2023 wird jedenfalls ein Jahr mit guter bzw. sehr guter Wasserführung (auch der Neusiedler See hat sich übrigens schon recht gut erholt) - starke Niederschläge führten sogar dazu, dass Österreich im November 2023 ausnahmsweise (in den Wintermonaten fast nie der Fall) zum Stromexporteur wurde und auch bisweilen im Dezember nur wenig Strom importieren muss.
Auf Platz 2 der Stromproduzenten in Österreich wird 2023 erstmals die Windkraft landen: Bisher 7,84 TWh Produktion mittels Windkraftwerken sind ein Anteil von 15,1% und wird auch 2023 wieder einen neuen "Stromernterekord" für die Windkraftbranche bringen.
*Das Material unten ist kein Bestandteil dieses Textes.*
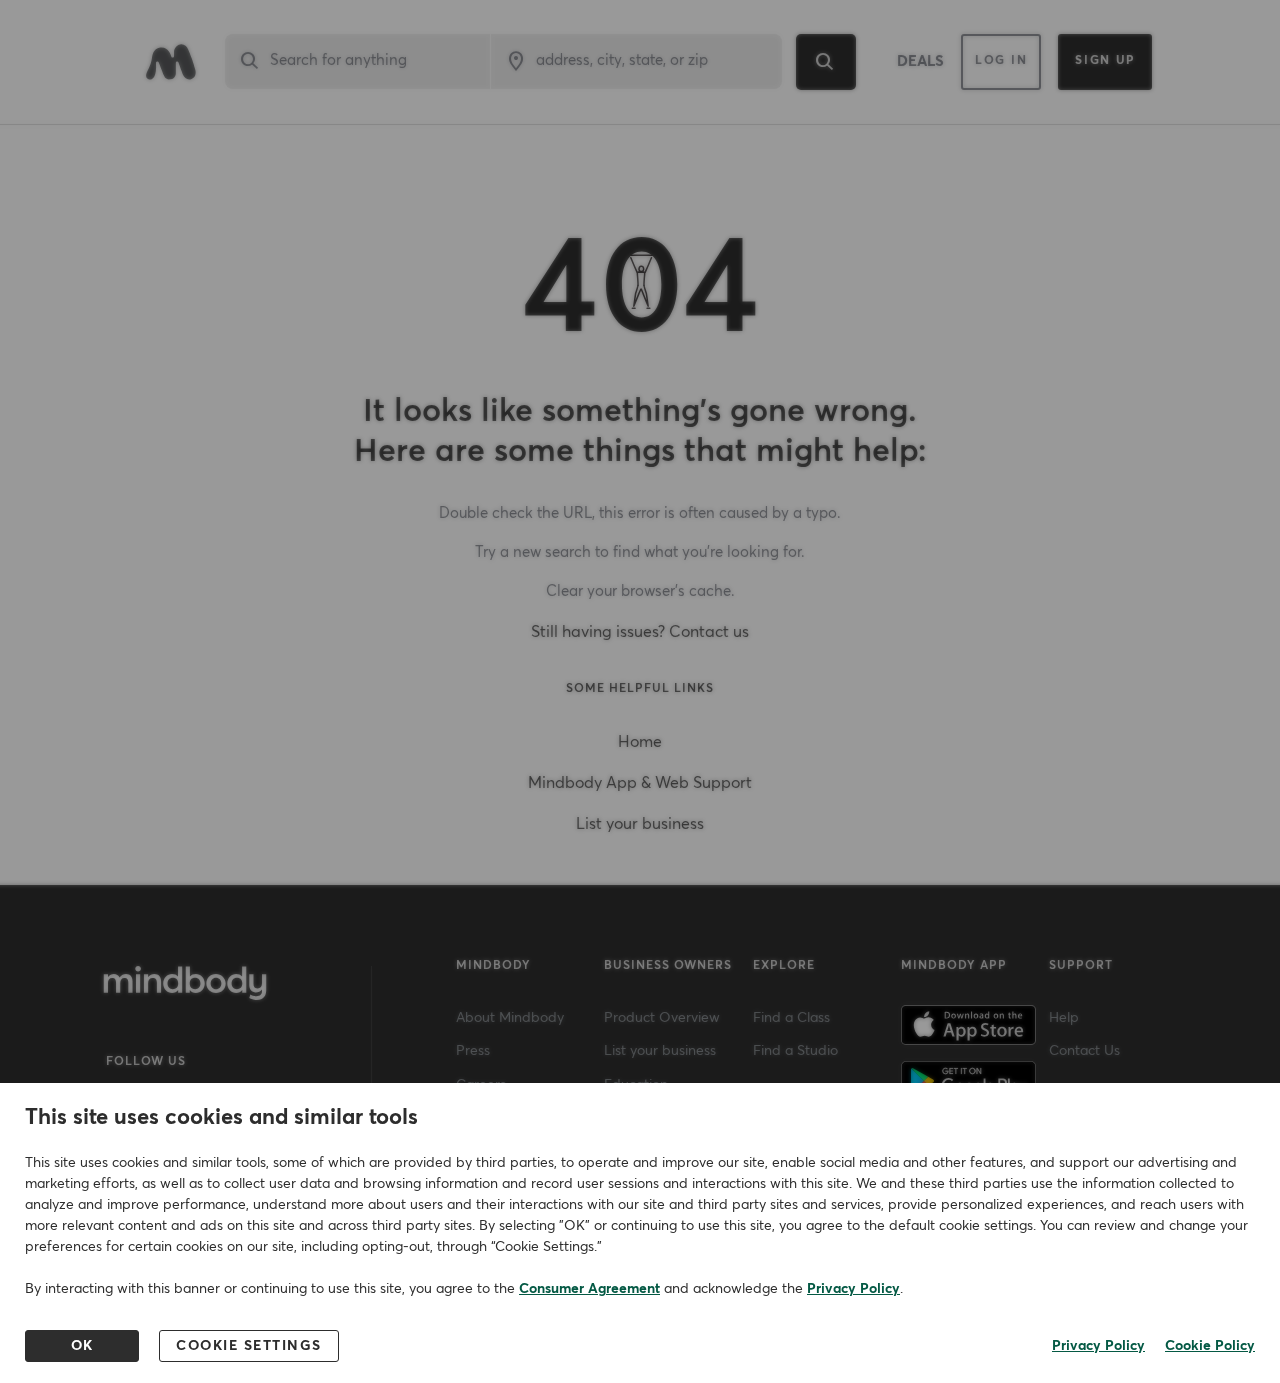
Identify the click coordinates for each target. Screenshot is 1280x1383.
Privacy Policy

Der Zuwachs fällt aber 2023 eher bescheiden aus (Vorjahr 14,4%) - Windkraftbetreiber kämpfen nach wie vor mit viel Bürokratiehürden bzw. auch Lokalpolitik und Windkraft-Gegnern. Auch der zögerliche Netzausbau sorgt hier oft für Probleme.
Abgerutscht auf Platz 3 der Stromerzeugung ist Gas. Gaskraftwerke sind besonders in der kalten Jahreszeit wichtig für die heimische Stromerzeugung, werden aber oft auch bei Stromengpässen eingeschaltet. Mit bisher 6,29 TWh Produktion aus Gaskraftwerken kommt Gas auf einen Anteil von bisher 12,11% und wird in den restlichen Tagen des alten Jahres die Windkraftproduktion nicht mehr einholen. Im Vorjahr hatte Gas noch einen Anteil von 20,33% - die hohen Gaspreise (aber auch die warme Witterung und die Verfügbarkeit von Alternativen) haben aber dazu geführt, dass man auch in der Stromproduktion Gaskraftwerke immer seltener einsetzt.
Das ist gut so und hilft auch die (leider notwenidgen) Gasvorräte in den Speichern weiter hoch zu halten.
Ziemlich konstante 7,95% der Stromproduktion kommen 2023 aus Speicherkraftwerken, welche bisher 4,13 TWh Strom produziert haben und damit schon jetzt über dem Vorjahr (3,94 TWh) liegen.
Der Aufsteiger des Jahres kommt dann auf Platz 5: Die Photovoltaik. Wurden 2022 noch 0,98 TWh (1,96% Anteil) Strom via Photovoltaikanlagen erzeugt, so sind es 2023 bisher schon stolze 2,31 TWh (4,45%). Das ist zwar in Summe ein noch eher bescheidener Anteil an der Gesamtmenge, Sonnenstrom wird aber im Regelfall genau dann erzeugt, wann man ihn braucht (tagsüber, da ist der Stromverbrauch höher als in der Nacht).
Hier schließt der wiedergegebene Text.